[Supplied data — start]
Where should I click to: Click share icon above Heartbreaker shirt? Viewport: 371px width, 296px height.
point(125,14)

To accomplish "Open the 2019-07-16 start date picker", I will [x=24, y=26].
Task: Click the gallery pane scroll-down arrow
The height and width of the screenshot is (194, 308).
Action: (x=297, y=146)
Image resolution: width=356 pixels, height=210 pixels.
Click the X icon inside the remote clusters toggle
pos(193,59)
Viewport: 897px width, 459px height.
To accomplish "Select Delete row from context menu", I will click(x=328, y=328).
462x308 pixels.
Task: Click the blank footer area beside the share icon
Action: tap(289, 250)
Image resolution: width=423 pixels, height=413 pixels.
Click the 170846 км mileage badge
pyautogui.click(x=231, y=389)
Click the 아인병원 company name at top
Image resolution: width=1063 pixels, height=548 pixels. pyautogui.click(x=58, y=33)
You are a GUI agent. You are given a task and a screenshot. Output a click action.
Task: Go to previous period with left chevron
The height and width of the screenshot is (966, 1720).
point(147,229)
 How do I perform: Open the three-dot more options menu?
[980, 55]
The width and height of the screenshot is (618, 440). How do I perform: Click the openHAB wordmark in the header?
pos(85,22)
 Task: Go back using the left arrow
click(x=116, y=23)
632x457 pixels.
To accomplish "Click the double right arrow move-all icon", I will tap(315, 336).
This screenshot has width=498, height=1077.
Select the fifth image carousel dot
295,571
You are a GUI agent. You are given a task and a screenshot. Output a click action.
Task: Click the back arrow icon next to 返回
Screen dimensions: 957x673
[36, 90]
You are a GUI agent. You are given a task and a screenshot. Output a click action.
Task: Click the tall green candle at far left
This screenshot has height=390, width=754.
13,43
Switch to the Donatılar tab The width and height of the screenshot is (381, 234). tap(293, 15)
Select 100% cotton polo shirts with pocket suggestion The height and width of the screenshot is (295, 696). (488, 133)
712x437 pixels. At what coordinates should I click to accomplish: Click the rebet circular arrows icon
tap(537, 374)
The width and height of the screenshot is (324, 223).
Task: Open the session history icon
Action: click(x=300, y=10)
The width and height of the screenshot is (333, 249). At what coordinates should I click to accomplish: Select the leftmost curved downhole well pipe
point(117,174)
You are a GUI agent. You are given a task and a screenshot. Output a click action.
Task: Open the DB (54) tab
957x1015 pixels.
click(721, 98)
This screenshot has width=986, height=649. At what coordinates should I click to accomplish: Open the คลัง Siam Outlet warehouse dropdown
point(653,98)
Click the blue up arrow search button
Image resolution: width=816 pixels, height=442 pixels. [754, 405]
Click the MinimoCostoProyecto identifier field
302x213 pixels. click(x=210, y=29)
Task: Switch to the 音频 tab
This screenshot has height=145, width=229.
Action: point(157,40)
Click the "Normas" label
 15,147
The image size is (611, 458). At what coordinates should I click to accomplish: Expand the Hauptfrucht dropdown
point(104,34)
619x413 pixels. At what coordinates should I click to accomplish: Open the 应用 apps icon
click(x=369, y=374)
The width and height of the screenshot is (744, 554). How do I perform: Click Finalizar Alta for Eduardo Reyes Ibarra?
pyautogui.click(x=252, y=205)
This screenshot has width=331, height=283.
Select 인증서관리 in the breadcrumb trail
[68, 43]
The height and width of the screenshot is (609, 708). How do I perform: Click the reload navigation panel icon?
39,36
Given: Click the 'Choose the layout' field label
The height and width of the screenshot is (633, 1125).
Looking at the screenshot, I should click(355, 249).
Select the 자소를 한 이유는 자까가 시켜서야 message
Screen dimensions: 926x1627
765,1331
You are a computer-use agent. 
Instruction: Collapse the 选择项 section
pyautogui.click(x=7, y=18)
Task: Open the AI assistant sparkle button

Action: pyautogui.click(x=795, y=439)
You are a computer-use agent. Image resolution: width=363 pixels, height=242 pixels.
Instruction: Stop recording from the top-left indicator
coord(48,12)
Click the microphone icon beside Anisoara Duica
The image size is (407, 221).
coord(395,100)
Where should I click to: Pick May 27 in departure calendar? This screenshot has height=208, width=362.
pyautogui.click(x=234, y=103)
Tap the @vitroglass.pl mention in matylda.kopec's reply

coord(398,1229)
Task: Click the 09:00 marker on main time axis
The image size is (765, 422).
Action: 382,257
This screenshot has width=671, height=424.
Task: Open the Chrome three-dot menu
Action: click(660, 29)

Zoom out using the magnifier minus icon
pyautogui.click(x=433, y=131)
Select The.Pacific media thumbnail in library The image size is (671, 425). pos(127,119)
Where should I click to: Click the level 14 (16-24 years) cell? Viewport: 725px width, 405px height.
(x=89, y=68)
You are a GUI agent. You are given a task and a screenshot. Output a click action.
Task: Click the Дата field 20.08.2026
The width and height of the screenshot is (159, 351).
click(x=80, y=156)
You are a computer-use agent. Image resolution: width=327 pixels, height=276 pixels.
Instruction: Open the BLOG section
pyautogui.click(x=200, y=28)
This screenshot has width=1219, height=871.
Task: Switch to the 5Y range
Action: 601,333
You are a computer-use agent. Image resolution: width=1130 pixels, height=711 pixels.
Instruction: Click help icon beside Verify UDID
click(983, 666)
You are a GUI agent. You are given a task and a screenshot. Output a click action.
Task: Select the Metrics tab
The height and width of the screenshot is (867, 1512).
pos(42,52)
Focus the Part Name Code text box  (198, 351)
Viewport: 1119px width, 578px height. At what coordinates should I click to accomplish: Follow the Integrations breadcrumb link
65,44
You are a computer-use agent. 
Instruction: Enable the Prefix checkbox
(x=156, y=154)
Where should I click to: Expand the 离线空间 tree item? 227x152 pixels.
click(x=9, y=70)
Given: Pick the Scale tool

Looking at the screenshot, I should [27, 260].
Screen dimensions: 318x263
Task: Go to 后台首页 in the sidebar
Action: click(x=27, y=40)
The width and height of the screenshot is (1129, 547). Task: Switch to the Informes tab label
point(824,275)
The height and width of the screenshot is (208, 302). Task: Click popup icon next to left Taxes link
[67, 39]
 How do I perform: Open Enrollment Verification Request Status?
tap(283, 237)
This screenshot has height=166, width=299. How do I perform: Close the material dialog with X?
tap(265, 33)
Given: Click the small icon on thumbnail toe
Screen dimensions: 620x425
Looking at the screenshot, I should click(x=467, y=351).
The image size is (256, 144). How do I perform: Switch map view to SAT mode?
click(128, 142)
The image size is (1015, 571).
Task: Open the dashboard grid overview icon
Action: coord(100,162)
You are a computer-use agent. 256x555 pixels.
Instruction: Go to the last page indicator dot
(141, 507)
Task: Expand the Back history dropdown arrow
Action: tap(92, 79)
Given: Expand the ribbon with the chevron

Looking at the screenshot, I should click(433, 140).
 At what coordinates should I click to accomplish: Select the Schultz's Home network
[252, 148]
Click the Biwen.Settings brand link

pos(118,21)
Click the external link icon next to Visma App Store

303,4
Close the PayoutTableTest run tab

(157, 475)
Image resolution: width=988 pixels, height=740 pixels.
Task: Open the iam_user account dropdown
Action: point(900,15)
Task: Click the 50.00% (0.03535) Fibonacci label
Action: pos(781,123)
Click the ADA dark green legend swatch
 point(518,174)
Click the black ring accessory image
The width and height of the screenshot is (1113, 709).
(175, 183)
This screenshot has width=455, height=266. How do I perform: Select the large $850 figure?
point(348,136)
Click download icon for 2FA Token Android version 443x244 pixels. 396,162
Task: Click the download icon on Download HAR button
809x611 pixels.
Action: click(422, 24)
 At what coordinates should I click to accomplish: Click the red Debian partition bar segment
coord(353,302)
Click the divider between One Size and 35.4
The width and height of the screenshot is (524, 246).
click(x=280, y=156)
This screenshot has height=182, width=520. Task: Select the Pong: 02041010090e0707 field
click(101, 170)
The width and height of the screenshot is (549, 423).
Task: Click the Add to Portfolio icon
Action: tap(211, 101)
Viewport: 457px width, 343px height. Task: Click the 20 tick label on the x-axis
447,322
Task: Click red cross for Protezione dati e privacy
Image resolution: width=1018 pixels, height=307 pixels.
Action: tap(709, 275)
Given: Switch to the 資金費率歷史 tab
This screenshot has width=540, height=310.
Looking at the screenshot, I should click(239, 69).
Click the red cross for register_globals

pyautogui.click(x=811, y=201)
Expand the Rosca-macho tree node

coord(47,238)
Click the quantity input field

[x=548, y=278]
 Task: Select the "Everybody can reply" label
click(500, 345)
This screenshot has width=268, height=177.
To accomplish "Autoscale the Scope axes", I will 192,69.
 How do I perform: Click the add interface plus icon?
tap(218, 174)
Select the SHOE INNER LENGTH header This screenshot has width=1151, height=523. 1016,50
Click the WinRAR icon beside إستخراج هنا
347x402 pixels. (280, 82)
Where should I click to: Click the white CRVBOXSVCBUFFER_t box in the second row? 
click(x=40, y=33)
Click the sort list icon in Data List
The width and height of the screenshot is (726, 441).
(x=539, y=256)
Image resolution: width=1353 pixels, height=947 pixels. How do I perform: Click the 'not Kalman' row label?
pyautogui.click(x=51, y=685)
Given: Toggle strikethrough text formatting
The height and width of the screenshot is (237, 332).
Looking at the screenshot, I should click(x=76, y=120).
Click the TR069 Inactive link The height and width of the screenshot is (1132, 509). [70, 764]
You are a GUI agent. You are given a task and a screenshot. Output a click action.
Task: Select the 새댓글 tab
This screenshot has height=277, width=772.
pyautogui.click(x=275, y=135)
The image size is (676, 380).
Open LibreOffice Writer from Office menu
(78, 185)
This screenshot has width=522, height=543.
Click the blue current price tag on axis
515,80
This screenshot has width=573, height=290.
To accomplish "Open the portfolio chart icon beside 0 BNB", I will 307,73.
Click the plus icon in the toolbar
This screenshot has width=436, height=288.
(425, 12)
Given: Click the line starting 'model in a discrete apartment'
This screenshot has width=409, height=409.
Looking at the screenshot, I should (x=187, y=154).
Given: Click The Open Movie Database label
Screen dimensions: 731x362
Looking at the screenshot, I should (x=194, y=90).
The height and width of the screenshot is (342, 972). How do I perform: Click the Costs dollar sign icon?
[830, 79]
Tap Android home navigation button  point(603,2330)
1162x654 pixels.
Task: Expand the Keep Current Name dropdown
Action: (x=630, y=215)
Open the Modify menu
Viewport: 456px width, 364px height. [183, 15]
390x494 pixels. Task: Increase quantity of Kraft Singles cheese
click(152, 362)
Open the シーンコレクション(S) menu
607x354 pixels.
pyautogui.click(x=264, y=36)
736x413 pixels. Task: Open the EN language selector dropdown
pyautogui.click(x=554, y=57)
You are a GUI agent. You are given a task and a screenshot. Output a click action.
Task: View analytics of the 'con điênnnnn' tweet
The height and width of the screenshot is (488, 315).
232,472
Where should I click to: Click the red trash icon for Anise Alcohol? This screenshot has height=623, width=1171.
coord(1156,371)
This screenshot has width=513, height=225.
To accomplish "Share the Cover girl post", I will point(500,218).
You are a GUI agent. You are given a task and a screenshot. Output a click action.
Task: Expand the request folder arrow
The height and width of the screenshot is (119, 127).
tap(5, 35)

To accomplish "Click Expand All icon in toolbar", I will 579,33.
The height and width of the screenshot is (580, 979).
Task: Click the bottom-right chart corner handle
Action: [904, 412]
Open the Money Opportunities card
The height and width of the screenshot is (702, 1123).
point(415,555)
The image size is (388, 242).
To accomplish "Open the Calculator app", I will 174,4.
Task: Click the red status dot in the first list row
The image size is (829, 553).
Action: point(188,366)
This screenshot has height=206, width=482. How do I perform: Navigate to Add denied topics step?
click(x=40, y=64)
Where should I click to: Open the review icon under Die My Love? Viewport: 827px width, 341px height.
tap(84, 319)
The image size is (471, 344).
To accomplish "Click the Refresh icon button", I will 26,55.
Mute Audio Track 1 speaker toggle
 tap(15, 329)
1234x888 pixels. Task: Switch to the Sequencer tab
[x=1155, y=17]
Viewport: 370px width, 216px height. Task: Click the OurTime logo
[Supplied data — finish]
• [Task item] Write out each line above with the word "thumbnail".

• [Expected answer]
Select The.Pacific media thumbnail in library The image size is (671, 425). pos(127,119)
Given: Click the small icon on thumbnail toe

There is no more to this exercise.